I barely stepped through the front door before hearing, “Where the hell were you?”

“Vicky please, I’ll handle this,” said my mom. “What the hell were you?!” reiterated my mother.

“I… was—.”

“She was spending the last few days with me,” interjected Ava.

“And who exactly are you?” asked my mother scrupulously.

“My name is Ava. I’m Derwin’s sister,” she replied.

“I didn’t know he had a sister.”

“I was given up for adoption when I was very young which is why I haven’t been around,” said Ava smoothly with just the right amount of pain in her voice.

“Oh I’m sorry. Please come in and sit down.”

            I can’t believe my mom just gave in that quickly. If I came home alone she would’ve ripped me to shreds.

            My mother demanded Ava’s whole life story and that gave Vicky and me a chance to slip away for the real story.

            I explained everything starting from the moment mom told me Ted would be my babysitter. I blabbed about the escape to Maine and ranted about the awkward encounter with Derwin and Lacey.

“Damn,” said Vicky.

“I know.”

“I can’t believe this.”

“Me either.”

“I can’t believe there is something you’re not telling me,” smirked Vicky.

“No there isn’t.”

I’m a terrible liar in case that wasn’t obvious.

“Stop lying. You’re not good at it.”

“Ok fine. Ya-ya told me some things that I really did not want to hear and I don’t want to talk about it.”

“Well you sorta just started talking about it now so you can’t leave me hanging like that,” she replied stubbornly.
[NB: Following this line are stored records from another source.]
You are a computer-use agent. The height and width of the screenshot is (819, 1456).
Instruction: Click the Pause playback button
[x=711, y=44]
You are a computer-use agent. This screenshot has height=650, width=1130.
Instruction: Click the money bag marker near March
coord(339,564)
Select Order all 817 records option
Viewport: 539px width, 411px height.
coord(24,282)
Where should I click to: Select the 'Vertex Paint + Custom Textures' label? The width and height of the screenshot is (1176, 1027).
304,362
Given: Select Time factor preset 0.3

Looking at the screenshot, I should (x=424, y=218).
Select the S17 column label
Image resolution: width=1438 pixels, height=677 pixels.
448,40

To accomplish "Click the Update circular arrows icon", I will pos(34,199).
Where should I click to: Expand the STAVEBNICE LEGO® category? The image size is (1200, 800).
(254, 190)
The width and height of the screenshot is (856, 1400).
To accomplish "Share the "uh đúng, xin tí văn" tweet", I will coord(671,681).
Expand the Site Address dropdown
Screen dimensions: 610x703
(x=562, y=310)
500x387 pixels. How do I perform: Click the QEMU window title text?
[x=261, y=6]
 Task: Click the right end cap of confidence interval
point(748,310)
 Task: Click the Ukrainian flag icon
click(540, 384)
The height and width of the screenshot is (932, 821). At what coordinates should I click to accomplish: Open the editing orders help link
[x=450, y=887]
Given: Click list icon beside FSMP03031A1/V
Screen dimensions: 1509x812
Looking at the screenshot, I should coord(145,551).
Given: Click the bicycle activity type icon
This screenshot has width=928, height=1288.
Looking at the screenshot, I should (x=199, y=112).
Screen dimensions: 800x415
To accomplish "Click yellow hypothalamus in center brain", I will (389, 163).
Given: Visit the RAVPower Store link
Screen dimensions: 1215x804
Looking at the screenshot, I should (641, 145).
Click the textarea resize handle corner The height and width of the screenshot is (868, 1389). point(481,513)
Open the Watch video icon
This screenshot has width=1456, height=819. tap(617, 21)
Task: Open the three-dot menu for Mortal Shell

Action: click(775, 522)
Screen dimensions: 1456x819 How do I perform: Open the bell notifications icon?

“Why are you so hard-headed?”

“Don’t change the subject! What did Ya-ya tell you?”

            I sighed in defeat and delved into the whole phone conversation I had with Ya-ya. I hadn’t realized I started crying until the tears dripped onto my neck.

“That’s a lot to take in,” Vicky said carefully. “Do you believe her?”

“I don’t know what to believe anymore,” I replied.

“I hear that. Things used to be so much easier. The only things we used to stress about were whether or not a cute guy noticed us and what we should wear to school the next day. Nothing’s been the same since dad died.”

“Tell me about it.”

“Why is our life so complicated?”

“I honestly wish I knew. It would make things a hell of a lot easier.”